Letters were mailed on Thursday informing the school districts of the settlement terms, which also require the school districts to release ISTA and NEA from any further legal claims. If any of the 27 school corporations does not agree to the settlement, then the case is set to proceed to trial Oct. 28.

The ISTA and NEA sought multiple times to dismiss the case or to excuse the NEA from liability. But Judge Sarah Evans Barker ruled against those motions, allowing the case to proceed to trial.

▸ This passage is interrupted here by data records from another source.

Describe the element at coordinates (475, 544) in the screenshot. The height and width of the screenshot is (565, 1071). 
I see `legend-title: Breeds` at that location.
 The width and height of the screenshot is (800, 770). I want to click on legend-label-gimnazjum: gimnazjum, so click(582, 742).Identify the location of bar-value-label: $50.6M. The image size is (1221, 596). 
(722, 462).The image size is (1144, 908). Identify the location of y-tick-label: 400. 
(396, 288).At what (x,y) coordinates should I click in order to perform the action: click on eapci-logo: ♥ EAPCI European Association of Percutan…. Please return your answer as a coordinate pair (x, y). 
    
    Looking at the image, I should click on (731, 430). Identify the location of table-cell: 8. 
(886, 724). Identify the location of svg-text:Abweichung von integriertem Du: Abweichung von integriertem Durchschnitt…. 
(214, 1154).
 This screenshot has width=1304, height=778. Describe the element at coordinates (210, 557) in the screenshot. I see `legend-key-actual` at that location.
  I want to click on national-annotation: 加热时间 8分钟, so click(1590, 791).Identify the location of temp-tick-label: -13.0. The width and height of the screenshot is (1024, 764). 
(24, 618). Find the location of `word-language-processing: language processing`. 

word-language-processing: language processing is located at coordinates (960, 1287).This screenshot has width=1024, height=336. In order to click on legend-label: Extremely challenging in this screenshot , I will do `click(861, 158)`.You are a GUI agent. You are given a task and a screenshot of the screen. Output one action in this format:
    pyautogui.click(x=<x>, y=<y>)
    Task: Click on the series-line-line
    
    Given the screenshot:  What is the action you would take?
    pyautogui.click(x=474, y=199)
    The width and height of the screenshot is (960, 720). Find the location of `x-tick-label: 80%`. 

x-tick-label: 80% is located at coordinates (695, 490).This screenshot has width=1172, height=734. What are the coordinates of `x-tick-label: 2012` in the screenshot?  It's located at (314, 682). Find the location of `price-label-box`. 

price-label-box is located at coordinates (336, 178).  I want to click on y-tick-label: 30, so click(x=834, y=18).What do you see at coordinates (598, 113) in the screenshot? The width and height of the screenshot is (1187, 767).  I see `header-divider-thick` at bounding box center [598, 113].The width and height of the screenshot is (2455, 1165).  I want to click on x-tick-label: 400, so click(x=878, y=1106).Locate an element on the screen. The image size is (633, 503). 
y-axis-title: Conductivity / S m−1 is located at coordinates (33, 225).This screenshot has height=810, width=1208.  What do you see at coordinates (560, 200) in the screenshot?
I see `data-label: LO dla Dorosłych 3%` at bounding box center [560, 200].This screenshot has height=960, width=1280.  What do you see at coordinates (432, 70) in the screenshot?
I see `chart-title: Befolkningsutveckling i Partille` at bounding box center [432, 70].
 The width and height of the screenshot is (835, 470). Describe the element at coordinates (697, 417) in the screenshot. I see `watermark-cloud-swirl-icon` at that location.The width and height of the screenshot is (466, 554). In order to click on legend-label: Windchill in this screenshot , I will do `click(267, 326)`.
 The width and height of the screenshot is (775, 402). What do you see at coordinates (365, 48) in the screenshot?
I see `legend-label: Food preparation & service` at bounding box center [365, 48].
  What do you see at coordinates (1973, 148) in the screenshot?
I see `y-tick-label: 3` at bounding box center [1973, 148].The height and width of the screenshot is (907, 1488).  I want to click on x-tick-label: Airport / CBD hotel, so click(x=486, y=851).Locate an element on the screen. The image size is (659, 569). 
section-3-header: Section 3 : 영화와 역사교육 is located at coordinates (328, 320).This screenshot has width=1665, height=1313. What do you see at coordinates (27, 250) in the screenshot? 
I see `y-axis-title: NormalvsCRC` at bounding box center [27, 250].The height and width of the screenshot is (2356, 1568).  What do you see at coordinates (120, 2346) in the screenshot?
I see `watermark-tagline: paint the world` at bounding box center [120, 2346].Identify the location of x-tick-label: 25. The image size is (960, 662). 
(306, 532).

The ISTA Insurance Trust, launched in 1985, at one time provided health insurance to more than 7,000 school employees around the state and long-term-disability coverage to nearly 30,000 others. It offered its plans as a low-cost alternative to school employees—a strategy it could maintain so long as returns from its investments were good.

The collapse of the ISTA Insurance Trust was the result of poor investment decisions that were then exposed by the global recession and financial meltdown of 2008 and 2009.

From 2004 to 2008, the ISTA Insurance Trust increased the percentage of its assets invested in “alternative investments,” which tend to be hard to value and hard to sell, from less than 20 percent to more than 93 percent.

From the fall of 2007 until the spring of 2009, the value of the trust’s assets fell by 55 percent, leaving it $67 million short of its liabilities, according to a special report prepared in May 2009 for the Indiana Department of Insurance.

The plunge was accelerated because the trust had to sell off some of its liquid assets to pay health and disability claims of its members.

"That is just a recipe for disaster," said Jim Atterholt in 2009, who was at the time Indiana’s commissioner of insurance.

The settlement also brings to a close an ugly chapter for the ISTA. The revelation of the losses in its insurance trust led to the resignation of its longtime executive director, Warren Williams, and the effective takeover of the state organization by its parent, the NEA.

Also, some cited the financial turmoil for ISTA’s inability to stop Republicans from gaining control of the state Legislature in the 2010 elections and then passing a series of sweeping education reforms in the spring of 2011.

The Secretary of State’s office also filed suit against David Karandos, the financial adviser for the ISTA Insurance Trust, who advised the numerous investments in private equity and hedge funds.

Karandos, who worked for UBS and Morgan Stanley Smith Barney during his time as the ISTA’s adviser, was a close friend of Williams. The two vacationed together, and Karandos even introduced Williams to his current wife.

In March 2012, Karandos agreed to a fine of $50,000 and a suspension of his broker’s license for 75 days.

Since June 2012, Karandos has worked as a mortgage loan officer for two different lenders, Cross Country Mortgage and then GVC Mortgage, according to his LinkedIn page. Also, since June 2012, Karandos has operating his own financial advising business, which his LinkedIn page called Private Client Advisors/ DMK Financial Services Group.

The two Wall Street firms that employed Karandos have reached separate settlements with the Securities Division. UBS in May 2011 paid a $450,000 fine and $227,000 in investigative costs, and Morgan Stanley in January 2012 paid a $100,000 fine and $110,000 in investigative costs.

 ISTA last year reached its own settlements with Morgan Stanley and UBS. But the amounts the firms agreed to pay have not been made public.